:: RECORDS TO USE

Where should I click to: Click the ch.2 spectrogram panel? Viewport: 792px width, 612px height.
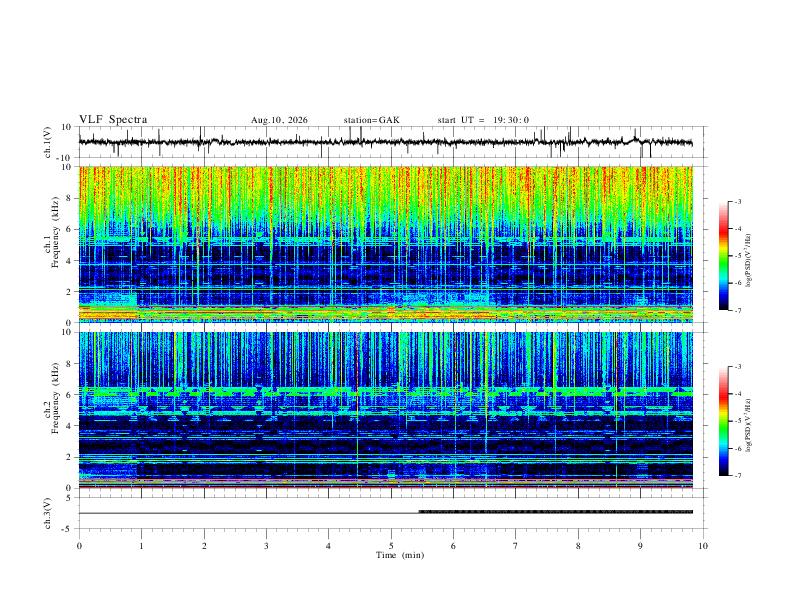click(385, 410)
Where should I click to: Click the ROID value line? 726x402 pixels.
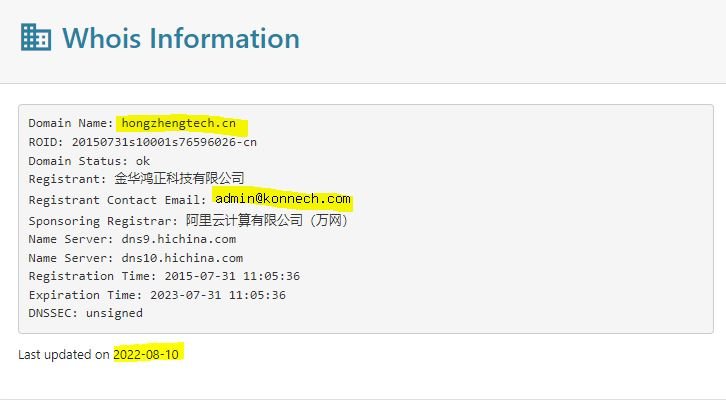tap(143, 142)
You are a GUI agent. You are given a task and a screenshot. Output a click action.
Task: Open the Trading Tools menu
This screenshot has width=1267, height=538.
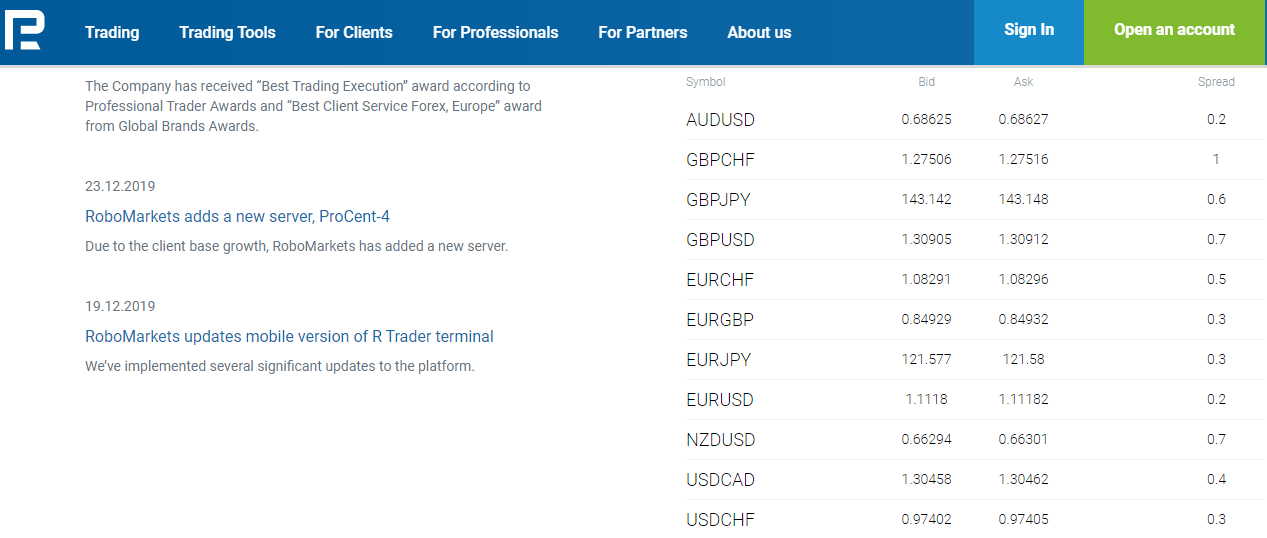click(x=227, y=32)
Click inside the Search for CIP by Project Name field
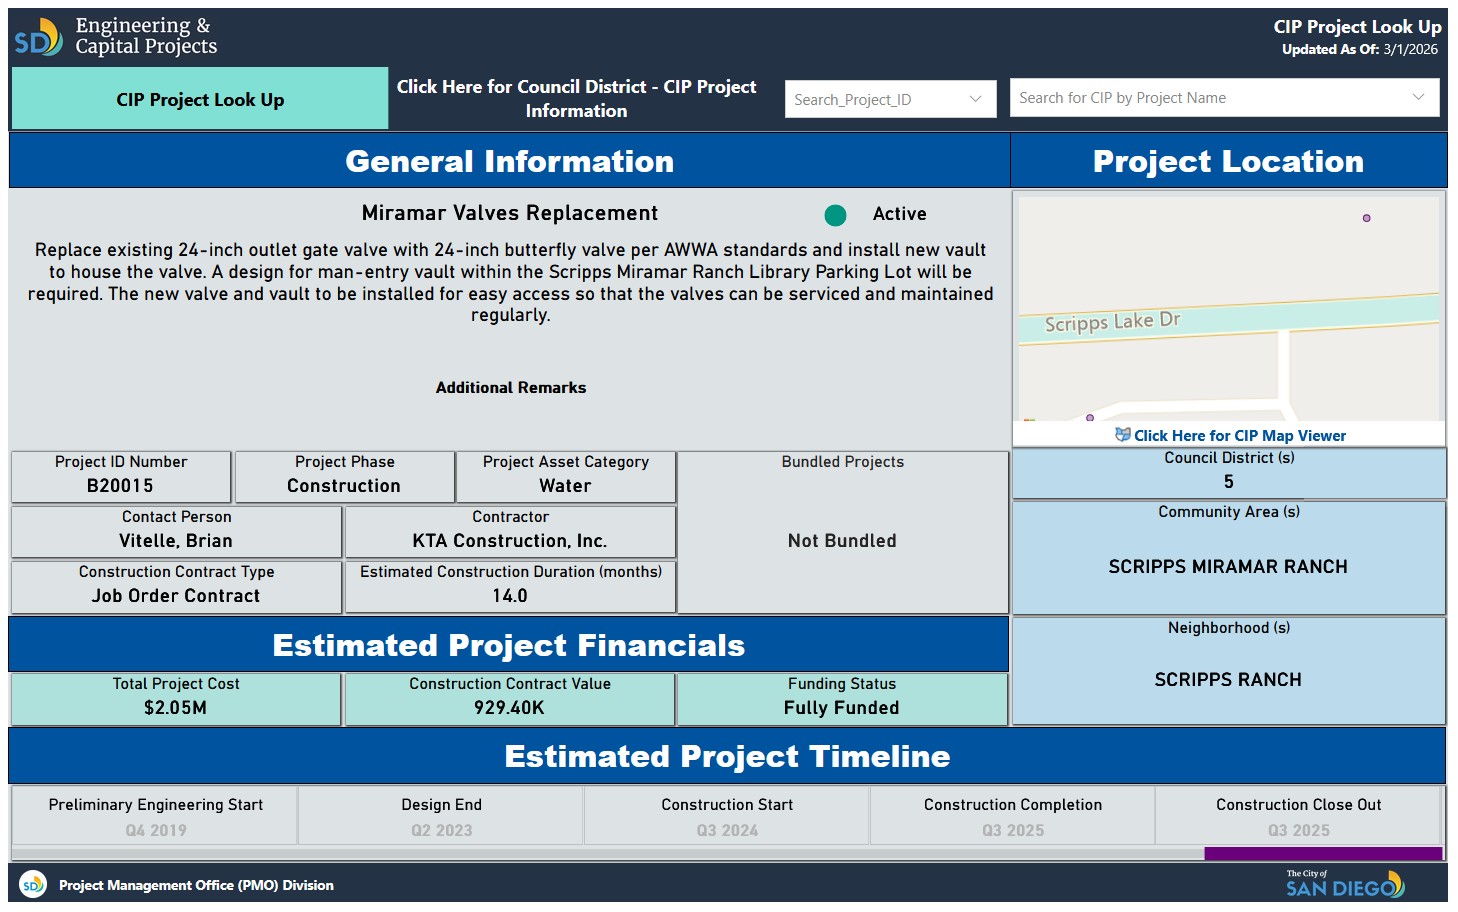The height and width of the screenshot is (912, 1458). [1200, 98]
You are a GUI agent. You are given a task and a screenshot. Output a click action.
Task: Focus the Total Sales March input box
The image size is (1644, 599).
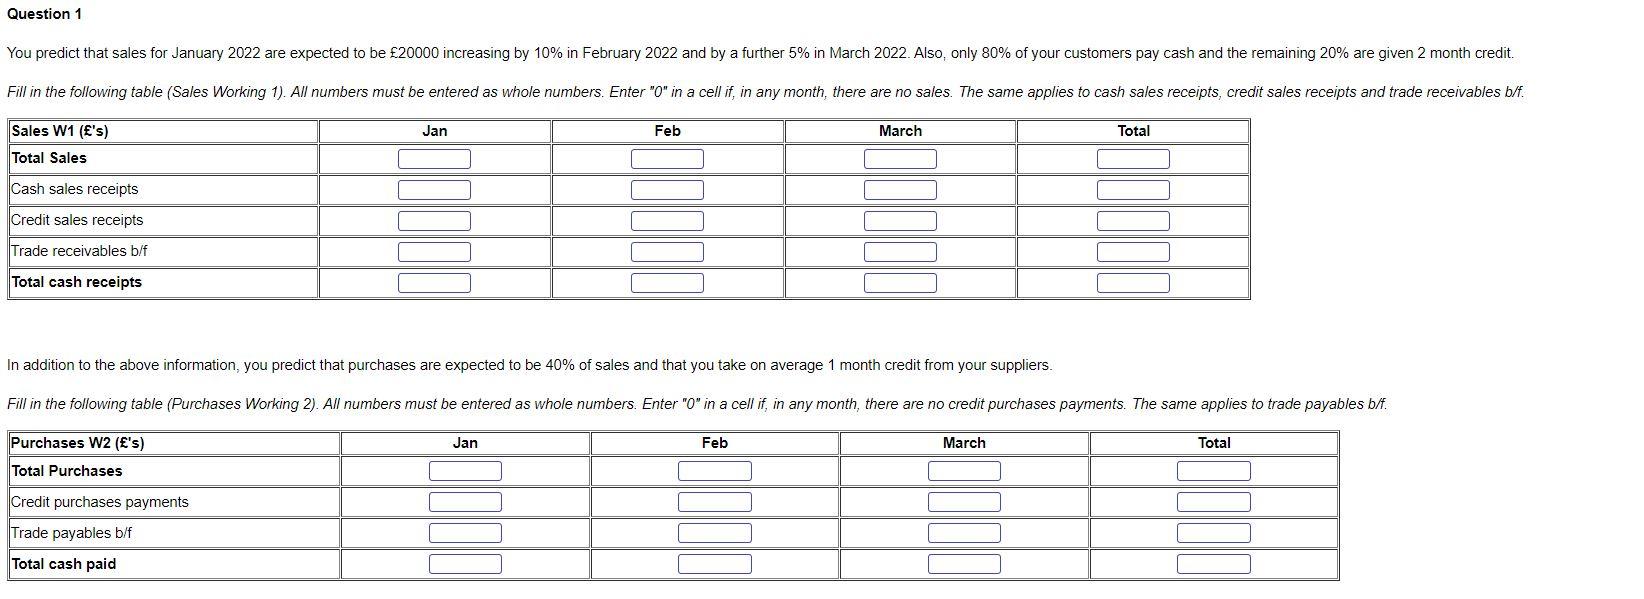click(x=900, y=159)
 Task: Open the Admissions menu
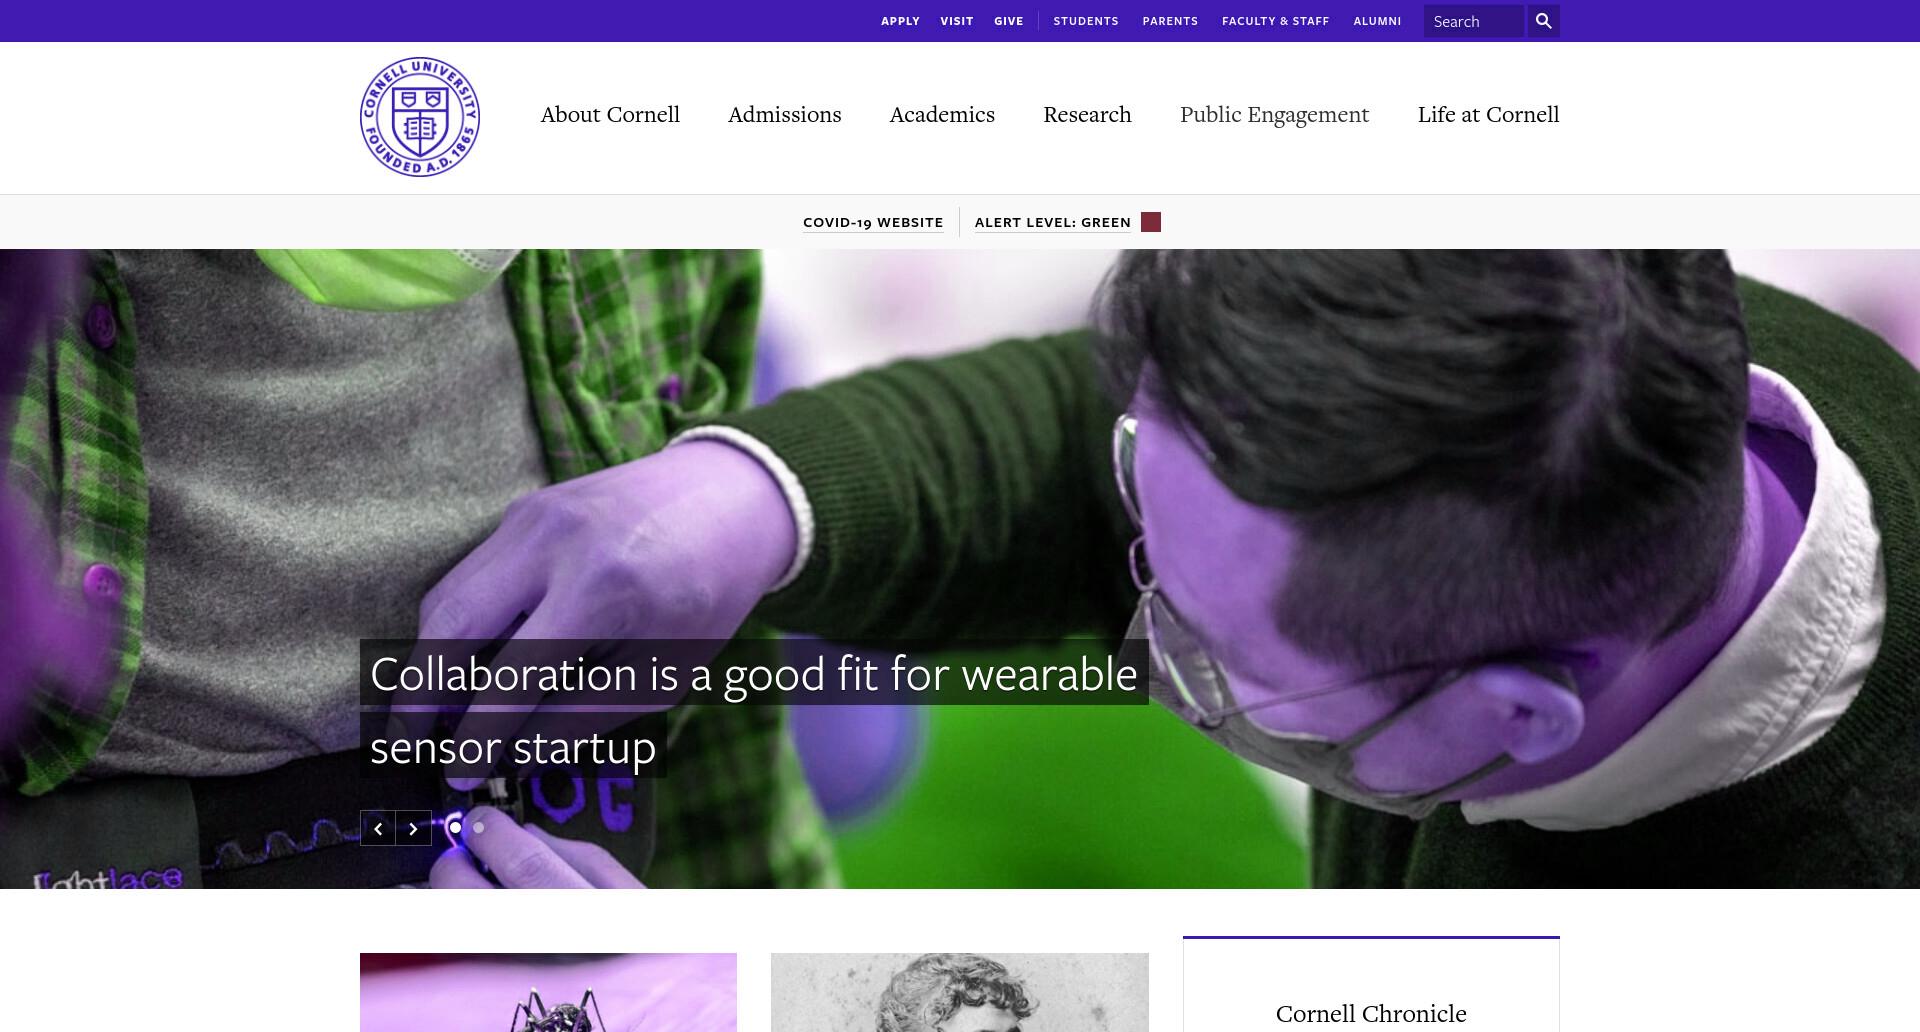785,114
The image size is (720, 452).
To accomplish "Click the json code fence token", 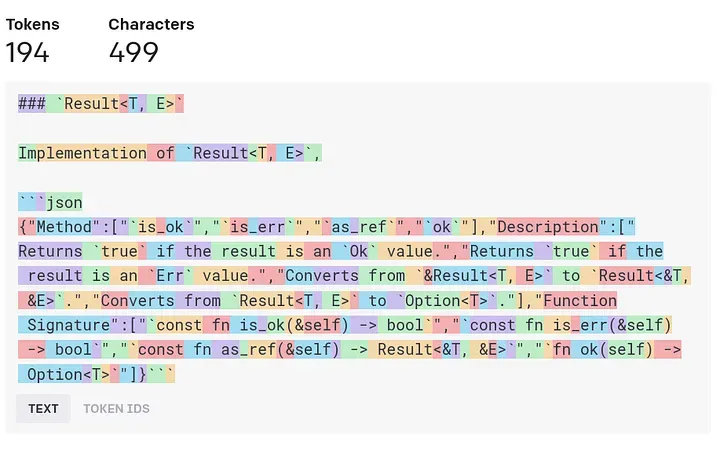I will pos(64,203).
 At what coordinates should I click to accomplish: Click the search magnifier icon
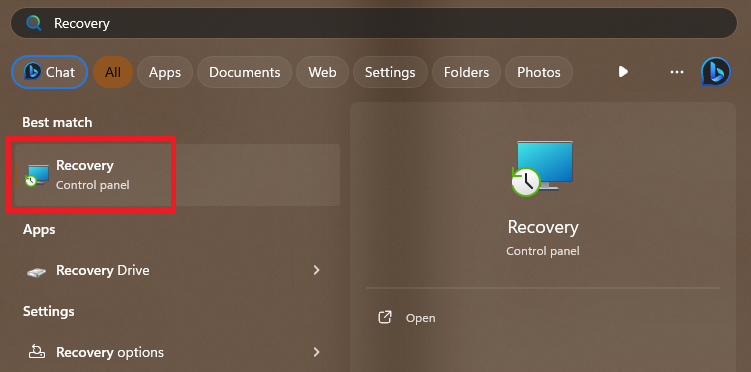[x=34, y=23]
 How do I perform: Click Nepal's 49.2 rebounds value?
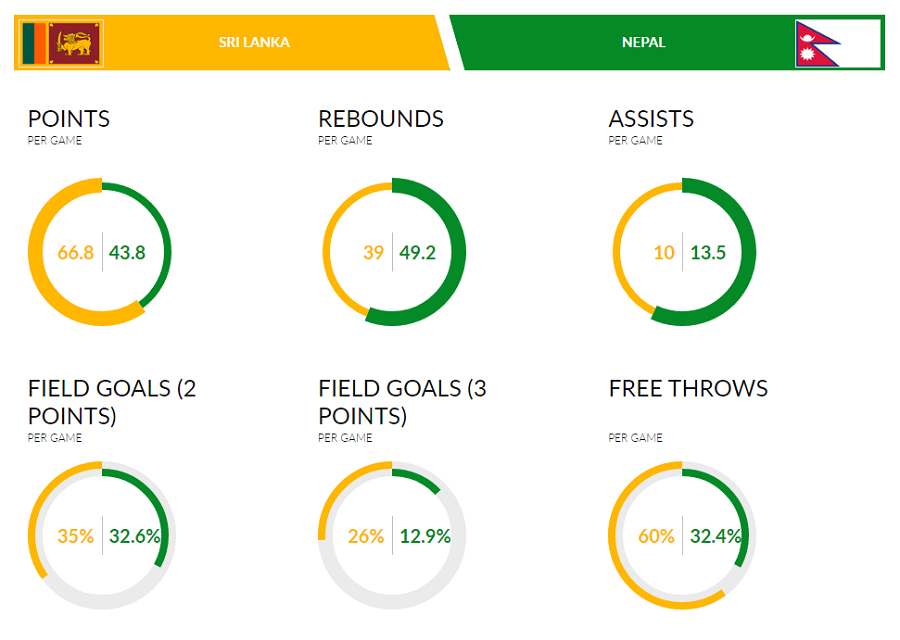[x=418, y=253]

::::

### PROBLEM TO WORK ON
No picture is to be included when the lines from the one containing "At what coordinates" through the end of the material above are output exactly; nothing else is written.

### ANSWER
 At what coordinates should I click to accomplish: Click the search magnifier icon
[x=34, y=23]
 How do I perform: Click Nepal's 49.2 rebounds value?
[x=418, y=253]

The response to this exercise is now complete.